Bangkok (AsiaNews/Agenzie) – Per la prima volta in quattro anni, tre rare tigri indocinesi sono state filmate nella parte occidentale del Paese, al confine con il Myanmar. Il grande felino è una specie a rischio: il bracconaggio lo ha portato sull’orlo dell’estinzione.
L’avvistamento, attraverso fototrappole, è avvenuto in febbraio e marzo in una regione montagnosa coperta da una fitta foresta tropicale. Le autorità thai, insieme a Panthera, un’organizzazione a difesa dei felini selvatici, e alla Società zoologica di Londra, lo hanno reso noto oggi in concomitanza con la Giornata mondiale della tigre.

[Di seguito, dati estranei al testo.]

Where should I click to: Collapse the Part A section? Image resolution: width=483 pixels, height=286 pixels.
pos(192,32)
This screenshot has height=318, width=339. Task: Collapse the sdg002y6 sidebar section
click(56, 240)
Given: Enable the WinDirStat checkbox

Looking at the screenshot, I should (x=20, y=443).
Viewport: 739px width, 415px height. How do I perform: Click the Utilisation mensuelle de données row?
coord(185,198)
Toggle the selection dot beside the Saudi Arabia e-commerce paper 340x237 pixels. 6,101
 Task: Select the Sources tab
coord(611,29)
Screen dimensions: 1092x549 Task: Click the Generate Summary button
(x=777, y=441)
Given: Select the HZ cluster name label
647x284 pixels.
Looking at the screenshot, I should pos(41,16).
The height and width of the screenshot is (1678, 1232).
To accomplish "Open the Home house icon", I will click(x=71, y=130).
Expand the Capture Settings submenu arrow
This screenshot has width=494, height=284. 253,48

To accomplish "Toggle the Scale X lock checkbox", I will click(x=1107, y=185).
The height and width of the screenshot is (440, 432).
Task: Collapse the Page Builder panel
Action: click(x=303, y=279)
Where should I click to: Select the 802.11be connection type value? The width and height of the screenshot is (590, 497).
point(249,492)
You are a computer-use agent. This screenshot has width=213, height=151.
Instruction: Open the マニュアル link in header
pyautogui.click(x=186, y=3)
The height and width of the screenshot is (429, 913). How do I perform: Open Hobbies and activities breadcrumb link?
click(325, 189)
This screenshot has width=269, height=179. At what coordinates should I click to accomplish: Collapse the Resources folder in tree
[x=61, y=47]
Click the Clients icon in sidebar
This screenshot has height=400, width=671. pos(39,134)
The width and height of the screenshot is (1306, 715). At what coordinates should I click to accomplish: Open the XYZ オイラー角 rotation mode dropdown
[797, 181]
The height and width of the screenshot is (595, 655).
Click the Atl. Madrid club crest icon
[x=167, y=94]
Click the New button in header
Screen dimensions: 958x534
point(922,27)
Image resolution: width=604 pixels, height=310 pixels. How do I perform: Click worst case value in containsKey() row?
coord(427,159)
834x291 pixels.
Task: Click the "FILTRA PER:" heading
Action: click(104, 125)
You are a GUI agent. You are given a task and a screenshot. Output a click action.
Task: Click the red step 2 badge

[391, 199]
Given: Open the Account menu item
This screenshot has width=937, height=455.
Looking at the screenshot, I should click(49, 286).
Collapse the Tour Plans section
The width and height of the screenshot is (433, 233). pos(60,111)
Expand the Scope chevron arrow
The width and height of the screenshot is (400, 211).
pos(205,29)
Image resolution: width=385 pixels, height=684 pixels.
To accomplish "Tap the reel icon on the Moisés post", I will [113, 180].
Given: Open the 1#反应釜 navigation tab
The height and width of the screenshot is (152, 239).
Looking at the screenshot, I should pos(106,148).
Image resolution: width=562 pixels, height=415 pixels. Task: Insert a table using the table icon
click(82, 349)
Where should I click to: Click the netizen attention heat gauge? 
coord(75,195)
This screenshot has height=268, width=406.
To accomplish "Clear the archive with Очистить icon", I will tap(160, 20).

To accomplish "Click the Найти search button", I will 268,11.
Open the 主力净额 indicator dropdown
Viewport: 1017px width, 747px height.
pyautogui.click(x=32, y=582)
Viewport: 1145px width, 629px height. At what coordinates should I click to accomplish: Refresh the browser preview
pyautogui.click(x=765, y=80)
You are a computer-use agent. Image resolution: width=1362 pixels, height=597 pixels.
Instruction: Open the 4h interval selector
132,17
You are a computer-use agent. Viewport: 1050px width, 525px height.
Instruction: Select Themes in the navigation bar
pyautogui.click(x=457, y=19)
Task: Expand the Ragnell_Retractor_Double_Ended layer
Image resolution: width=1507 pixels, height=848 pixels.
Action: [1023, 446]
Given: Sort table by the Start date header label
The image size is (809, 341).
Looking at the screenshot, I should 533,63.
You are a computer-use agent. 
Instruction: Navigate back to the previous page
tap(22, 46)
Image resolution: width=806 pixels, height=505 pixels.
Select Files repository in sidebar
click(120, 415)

Per proteggere i tre giovani esemplari dai bracconieri, la loro esatta ubicazione non è stata rivelata. Nel mondo rimangono solo 3,900 tigri selvatiche, per la maggior parte in India: un secolo fa erano 100mila. Si stima che in Thailandia ne vivano appena 160. Nel sud-est asiatico si sono già estinte alcune specie, come la tigre di Java e quella di Bali. Le popolazioni di tigri in Cina, Cambogia, Laos, Vietnam e Myanmar sono invece prossime alla scomparsa.
Il mercato (illegale) delle specie animali protette vale miliardi di dollari. Parti di tigre, come ossa e pelliccia, sono usati in particolare nella medicina tradizionale. Il crollo della popolazione di tigri indocinesi è dovuto anche alla distruzione del loro habitat naturale per il disboscamento e altre attività umane.
Con un certo successo, il governo thailandese ha lanciato sette anni fa un programma per aumentare del 50% il numero delle tigri selvatiche entro il 2022. Un’altra zona di ripopolamento della tigre indocinese era stata individuata nel 2016 nella Thailandia orientale, all’interno della foresta di Dong-Phayayen Khao Yai, un sito patrimonio dell’Unesco. Si ritiene che altri esemplari vivano anche nell’area protetta di Thungyai-Huai Kha Khaeng, nella parte occidentale del Paese.